Copia al pie de la letra, del texto sobre El Diablo Cojuelo, todo lo que va desde "DIABLOS COJUELOS" hasta "lo que cabe.", ambos incluidos.

> [FRAGMENTO SELECCIONADO]
============================================================

DIABLOS COJUELOS
Lucifer tiene ALMORRANAS el diablo
cojuelo muermo Satanás ladillas. Almorranas y muermo liendre y ladillas su
mujer se las quita con tenacillas. Regreso mis pasos perdidos lecturas encantadas — uno se rejuvenece y
parece que vive más a través de sus libros — a esta obra simpar cuyo registro
de cubierta pone fecha que lo compré en Nueva York el 21 de mayo de 1978[1]. En
mi texto titulado “El Doctor Laguna autor del Lazarillo” obvié tratar este primoroso
arranque de la literatura picaresca al no hallar en Luis Vélez de Guevara la
furia del converso. El Cojuelo carece del pesimismo derrotista de gran parte
del género y en sus trancos o capítulos crece la esperanza, el regocijo y el
sentido del humor dentro de lo que cabe.
El de Ecija debía de ser cristiano viejo, apaniguado de la Casa de Osuna. La novela es un retablo crítico del Madrid
de su tiempo. El Pateta coge en volandas a Zambullo el protagonista y lo lleva
a la torre del Salvador que era el sitio más empinado y verdadera atalaya del
Madrid de los Austrias. Sus dotes mágicas y sus artes birlibirloque alzando
tejados y voladizos penetrando por los balcones y dando aires a las alcobas.
Atraviesa los cuerpos opacos y goza del don de la invisibilidad. Contempla lo
que está pasando una noche de verano, hace calor y los madrileños toman el
fresco amenizados por cantes y pasacalles y aliviados en su sed por el pitorro
de un botijo: una fulana pare un niño y el marido solicito la atiende en el
parto y jalea al rorro recibiendo en el mundo a un hijo que no es suyo. Más allá
a otro le fuerzan la dama dos soldados mientras ronca. Mira ese lindo que
duerme con bigotera para que no se le destiñesen los mostachos. Una hechicera machaca hierbas en un almirez para dorar la píldora
al objeto de remendar el virgo de una “doncella” que se casa mañana con un
viejo.
Hay junta de brujas en cierta parte que murmuran oraciones en un
aposentillo. Dos hombres pelean más borrachos que la cuba de Sahagún
contemplados por la tabernera de Guadalajara que agua el vino del mesón, es
rica, ha fundado dos capellanías de veinte mil ducados para que se lo digan de
misas y tenga cuando se muera funeral de primera. Piensa la buena señora ir al
cielo. En el Madrid de los Austrias a la luz de las Siete Cabrillas hay
alquimistas que buscan la piedra filosofal estudiando los libros de Raimundo
Lulio y con quien vengo vengo pasan los embajadores del Gran Turco escoltados
por su guardia de jenízaros con sus alfanjes y luciendo el tocado de almalafa
(turbante) en la testa. Pasan soldados, pasan estudiantes y licenciados de Alcalá
un ir y venir constante en busca de prestameras y favores de la corte. Llegan
venecianos con sus alforjas que son el talego del oro del mundo. El rey de
Castilla Felipe IV es exorcista, echa demonios; por eso el diablo de Don Cleofás se guarda de visitar palacio donde
multitud de gentes llegados de todas las provincias del imperio buscan aposento
y una mayordomía siquiera sea en las caballerizas. El de Francia cura las
almorranas por privilegio divino.

============================================================

> [DATOS RECOPILADOS]
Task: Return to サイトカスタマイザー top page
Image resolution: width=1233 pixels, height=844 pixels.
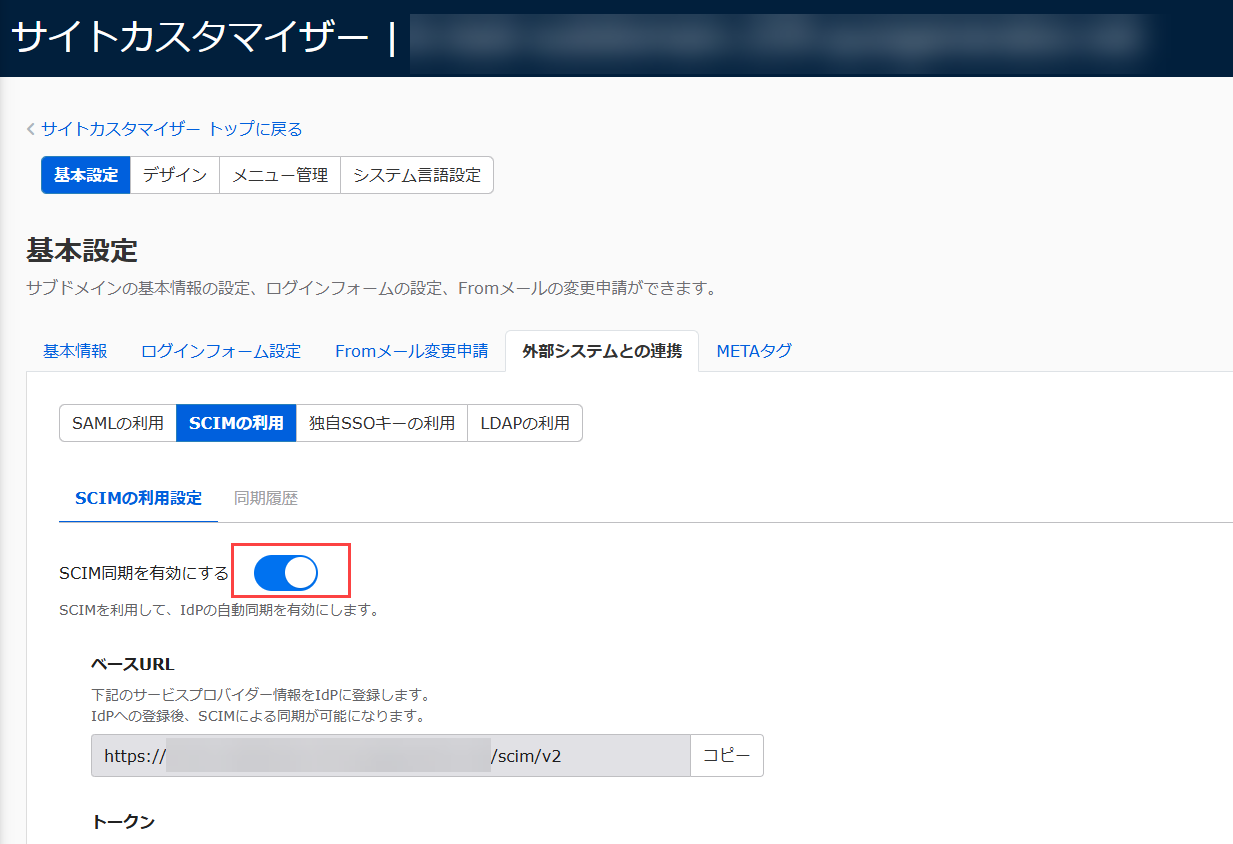Action: (168, 128)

============================================================

> [RESPUESTA ESPERADA]
DIABLOS COJUELOS
Lucifer tiene ALMORRANAS el diablo
cojuelo muermo Satanás ladillas. Almorranas y muermo liendre y ladillas su
mujer se las quita con tenacillas. Regreso mis pasos perdidos lecturas encantadas — uno se rejuvenece y
parece que vive más a través de sus libros — a esta obra simpar cuyo registro
de cubierta pone fecha que lo compré en Nueva York el 21 de mayo de 1978[1]. En
mi texto titulado “El Doctor Laguna autor del Lazarillo” obvié tratar este primoroso
arranque de la literatura picaresca al no hallar en Luis Vélez de Guevara la
furia del converso. El Cojuelo carece del pesimismo derrotista de gran parte
del género y en sus trancos o capítulos crece la esperanza, el regocijo y el
sentido del humor dentro de lo que cabe.